*Work required*: I would like every entry below written out exactly.

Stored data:

[Start of section]

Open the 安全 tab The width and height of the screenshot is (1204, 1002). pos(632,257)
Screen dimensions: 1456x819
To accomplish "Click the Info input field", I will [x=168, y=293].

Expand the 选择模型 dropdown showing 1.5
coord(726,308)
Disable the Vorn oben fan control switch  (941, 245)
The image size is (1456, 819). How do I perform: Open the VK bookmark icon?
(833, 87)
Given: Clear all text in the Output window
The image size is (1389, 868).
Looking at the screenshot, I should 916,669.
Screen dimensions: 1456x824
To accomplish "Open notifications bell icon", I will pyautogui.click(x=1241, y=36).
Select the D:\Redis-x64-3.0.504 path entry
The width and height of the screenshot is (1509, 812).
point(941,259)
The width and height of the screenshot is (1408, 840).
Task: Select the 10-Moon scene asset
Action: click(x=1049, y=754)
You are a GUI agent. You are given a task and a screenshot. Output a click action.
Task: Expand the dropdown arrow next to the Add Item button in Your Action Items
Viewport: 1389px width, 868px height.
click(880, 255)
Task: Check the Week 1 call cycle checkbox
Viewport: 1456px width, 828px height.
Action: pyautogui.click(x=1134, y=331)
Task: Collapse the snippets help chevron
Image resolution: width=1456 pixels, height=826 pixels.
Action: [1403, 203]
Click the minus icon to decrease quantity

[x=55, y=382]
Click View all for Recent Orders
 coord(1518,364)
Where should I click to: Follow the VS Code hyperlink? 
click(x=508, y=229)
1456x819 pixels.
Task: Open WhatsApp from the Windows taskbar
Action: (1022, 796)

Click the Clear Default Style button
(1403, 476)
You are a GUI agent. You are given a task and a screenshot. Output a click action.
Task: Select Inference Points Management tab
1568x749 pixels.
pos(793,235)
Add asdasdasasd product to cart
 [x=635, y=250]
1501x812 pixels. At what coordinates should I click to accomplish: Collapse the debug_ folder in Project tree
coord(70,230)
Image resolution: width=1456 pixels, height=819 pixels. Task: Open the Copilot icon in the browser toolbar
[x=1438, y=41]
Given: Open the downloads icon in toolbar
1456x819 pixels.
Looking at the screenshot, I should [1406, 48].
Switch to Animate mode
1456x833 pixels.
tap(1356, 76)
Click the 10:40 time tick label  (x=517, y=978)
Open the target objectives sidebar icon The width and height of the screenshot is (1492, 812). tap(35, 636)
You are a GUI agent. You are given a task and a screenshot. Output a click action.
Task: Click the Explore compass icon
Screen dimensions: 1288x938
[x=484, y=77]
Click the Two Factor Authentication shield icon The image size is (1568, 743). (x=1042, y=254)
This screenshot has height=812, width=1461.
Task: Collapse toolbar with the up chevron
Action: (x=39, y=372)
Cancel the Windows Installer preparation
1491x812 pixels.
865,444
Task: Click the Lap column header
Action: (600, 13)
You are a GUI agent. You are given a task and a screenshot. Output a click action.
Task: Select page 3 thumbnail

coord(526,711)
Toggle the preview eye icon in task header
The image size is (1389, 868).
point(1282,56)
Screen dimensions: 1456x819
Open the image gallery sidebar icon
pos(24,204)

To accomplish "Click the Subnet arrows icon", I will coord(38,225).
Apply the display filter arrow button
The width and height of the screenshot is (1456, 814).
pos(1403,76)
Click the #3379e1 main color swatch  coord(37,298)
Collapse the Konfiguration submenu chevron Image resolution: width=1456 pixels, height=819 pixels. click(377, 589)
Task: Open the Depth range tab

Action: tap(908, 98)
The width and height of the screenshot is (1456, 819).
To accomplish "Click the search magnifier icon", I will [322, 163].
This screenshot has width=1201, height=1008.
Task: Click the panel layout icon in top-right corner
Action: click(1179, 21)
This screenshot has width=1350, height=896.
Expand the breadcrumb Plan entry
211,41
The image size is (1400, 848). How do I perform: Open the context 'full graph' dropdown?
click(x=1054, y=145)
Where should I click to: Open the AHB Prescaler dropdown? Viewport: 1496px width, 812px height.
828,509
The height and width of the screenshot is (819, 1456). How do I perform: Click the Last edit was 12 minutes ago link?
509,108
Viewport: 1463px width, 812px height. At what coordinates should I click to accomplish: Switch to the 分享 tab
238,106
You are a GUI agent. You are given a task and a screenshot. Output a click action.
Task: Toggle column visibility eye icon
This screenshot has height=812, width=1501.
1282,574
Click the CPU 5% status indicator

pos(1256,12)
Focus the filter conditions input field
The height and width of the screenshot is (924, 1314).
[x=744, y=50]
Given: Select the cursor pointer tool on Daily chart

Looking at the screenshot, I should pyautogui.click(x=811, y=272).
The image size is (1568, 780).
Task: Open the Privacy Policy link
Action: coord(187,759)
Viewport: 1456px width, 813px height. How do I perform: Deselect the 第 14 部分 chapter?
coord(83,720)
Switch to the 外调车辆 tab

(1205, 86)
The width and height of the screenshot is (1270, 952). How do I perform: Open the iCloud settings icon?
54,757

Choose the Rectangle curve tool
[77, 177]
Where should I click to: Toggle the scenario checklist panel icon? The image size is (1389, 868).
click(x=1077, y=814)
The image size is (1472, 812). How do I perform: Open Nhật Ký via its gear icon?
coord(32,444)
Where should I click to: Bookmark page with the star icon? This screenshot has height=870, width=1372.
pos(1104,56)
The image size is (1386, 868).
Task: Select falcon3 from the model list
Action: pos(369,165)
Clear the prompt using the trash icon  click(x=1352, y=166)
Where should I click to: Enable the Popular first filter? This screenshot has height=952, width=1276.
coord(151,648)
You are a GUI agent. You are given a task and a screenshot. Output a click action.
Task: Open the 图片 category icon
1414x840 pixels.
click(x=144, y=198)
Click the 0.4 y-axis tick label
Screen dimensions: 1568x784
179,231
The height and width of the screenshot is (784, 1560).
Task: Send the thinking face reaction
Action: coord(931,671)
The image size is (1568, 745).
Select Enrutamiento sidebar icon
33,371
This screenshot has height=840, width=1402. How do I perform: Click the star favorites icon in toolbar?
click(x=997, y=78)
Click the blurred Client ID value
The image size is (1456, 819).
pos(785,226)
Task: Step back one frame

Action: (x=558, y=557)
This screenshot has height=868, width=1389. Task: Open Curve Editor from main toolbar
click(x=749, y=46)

[End of section]

*Task result*:
Open the 安全 tab The width and height of the screenshot is (1204, 1002). pos(632,257)
Screen dimensions: 1456x819
To accomplish "Click the Info input field", I will [x=168, y=293].

Expand the 选择模型 dropdown showing 1.5
coord(726,308)
Disable the Vorn oben fan control switch  (941, 245)
The image size is (1456, 819). How do I perform: Open the VK bookmark icon?
(833, 87)
Given: Clear all text in the Output window
The image size is (1389, 868).
Looking at the screenshot, I should 916,669.
Screen dimensions: 1456x824
To accomplish "Open notifications bell icon", I will pyautogui.click(x=1241, y=36).
Select the D:\Redis-x64-3.0.504 path entry
The width and height of the screenshot is (1509, 812).
point(941,259)
The width and height of the screenshot is (1408, 840).
Task: Select the 10-Moon scene asset
Action: click(x=1049, y=754)
You are a GUI agent. You are given a task and a screenshot. Output a click action.
Task: Expand the dropdown arrow next to the Add Item button in Your Action Items
Viewport: 1389px width, 868px height.
click(880, 255)
Task: Check the Week 1 call cycle checkbox
Viewport: 1456px width, 828px height.
Action: pyautogui.click(x=1134, y=331)
Task: Collapse the snippets help chevron
Image resolution: width=1456 pixels, height=826 pixels.
Action: [1403, 203]
Click the minus icon to decrease quantity

[x=55, y=382]
Click View all for Recent Orders
 coord(1518,364)
Where should I click to: Follow the VS Code hyperlink? 
click(x=508, y=229)
1456x819 pixels.
Task: Open WhatsApp from the Windows taskbar
Action: (1022, 796)

Click the Clear Default Style button
(1403, 476)
You are a GUI agent. You are given a task and a screenshot. Output a click action.
Task: Select Inference Points Management tab
1568x749 pixels.
pos(793,235)
Add asdasdasasd product to cart
 [x=635, y=250]
1501x812 pixels. At what coordinates should I click to accomplish: Collapse the debug_ folder in Project tree
coord(70,230)
Image resolution: width=1456 pixels, height=819 pixels. Task: Open the Copilot icon in the browser toolbar
[x=1438, y=41]
Given: Open the downloads icon in toolbar
1456x819 pixels.
Looking at the screenshot, I should [1406, 48].
Switch to Animate mode
1456x833 pixels.
tap(1356, 76)
Click the 10:40 time tick label  (x=517, y=978)
Open the target objectives sidebar icon The width and height of the screenshot is (1492, 812). tap(35, 636)
You are a GUI agent. You are given a task and a screenshot. Output a click action.
Task: Click the Explore compass icon
Screen dimensions: 1288x938
[x=484, y=77]
Click the Two Factor Authentication shield icon The image size is (1568, 743). (x=1042, y=254)
This screenshot has height=812, width=1461.
Task: Collapse toolbar with the up chevron
Action: (x=39, y=372)
Cancel the Windows Installer preparation
1491x812 pixels.
865,444
Task: Click the Lap column header
Action: (600, 13)
You are a GUI agent. You are given a task and a screenshot. Output a click action.
Task: Select page 3 thumbnail

coord(526,711)
Toggle the preview eye icon in task header
The image size is (1389, 868).
point(1282,56)
Screen dimensions: 1456x819
Open the image gallery sidebar icon
pos(24,204)

To accomplish "Click the Subnet arrows icon", I will coord(38,225).
Apply the display filter arrow button
The width and height of the screenshot is (1456, 814).
pos(1403,76)
Click the #3379e1 main color swatch  coord(37,298)
Collapse the Konfiguration submenu chevron Image resolution: width=1456 pixels, height=819 pixels. click(377, 589)
Task: Open the Depth range tab

Action: tap(908, 98)
The width and height of the screenshot is (1456, 819).
To accomplish "Click the search magnifier icon", I will [322, 163].
This screenshot has width=1201, height=1008.
Task: Click the panel layout icon in top-right corner
Action: click(1179, 21)
This screenshot has width=1350, height=896.
Expand the breadcrumb Plan entry
211,41
The image size is (1400, 848). How do I perform: Open the context 'full graph' dropdown?
click(x=1054, y=145)
Where should I click to: Open the AHB Prescaler dropdown? Viewport: 1496px width, 812px height.
828,509
The height and width of the screenshot is (819, 1456). How do I perform: Click the Last edit was 12 minutes ago link?
509,108
Viewport: 1463px width, 812px height. At what coordinates should I click to accomplish: Switch to the 分享 tab
238,106
You are a GUI agent. You are given a task and a screenshot. Output a click action.
Task: Toggle column visibility eye icon
This screenshot has height=812, width=1501.
1282,574
Click the CPU 5% status indicator

pos(1256,12)
Focus the filter conditions input field
The height and width of the screenshot is (924, 1314).
[x=744, y=50]
Given: Select the cursor pointer tool on Daily chart

Looking at the screenshot, I should pyautogui.click(x=811, y=272).
The image size is (1568, 780).
Task: Open the Privacy Policy link
Action: coord(187,759)
Viewport: 1456px width, 813px height. How do I perform: Deselect the 第 14 部分 chapter?
coord(83,720)
Switch to the 外调车辆 tab

(1205, 86)
The width and height of the screenshot is (1270, 952). How do I perform: Open the iCloud settings icon?
54,757

Choose the Rectangle curve tool
[77, 177]
Where should I click to: Toggle the scenario checklist panel icon? The image size is (1389, 868).
click(x=1077, y=814)
The image size is (1472, 812). How do I perform: Open Nhật Ký via its gear icon?
coord(32,444)
Where should I click to: Bookmark page with the star icon? This screenshot has height=870, width=1372.
pos(1104,56)
The image size is (1386, 868).
Task: Select falcon3 from the model list
Action: pos(369,165)
Clear the prompt using the trash icon  click(x=1352, y=166)
Where should I click to: Enable the Popular first filter? This screenshot has height=952, width=1276.
coord(151,648)
You are a GUI agent. You are given a task and a screenshot. Output a click action.
Task: Open the 图片 category icon
1414x840 pixels.
click(x=144, y=198)
Click the 0.4 y-axis tick label
Screen dimensions: 1568x784
179,231
The height and width of the screenshot is (784, 1560).
Task: Send the thinking face reaction
Action: coord(931,671)
The image size is (1568, 745).
Select Enrutamiento sidebar icon
33,371
This screenshot has height=840, width=1402. How do I perform: Click the star favorites icon in toolbar?
click(x=997, y=78)
Click the blurred Client ID value
The image size is (1456, 819).
pos(785,226)
Task: Step back one frame

Action: (x=558, y=557)
This screenshot has height=868, width=1389. Task: Open Curve Editor from main toolbar
click(x=749, y=46)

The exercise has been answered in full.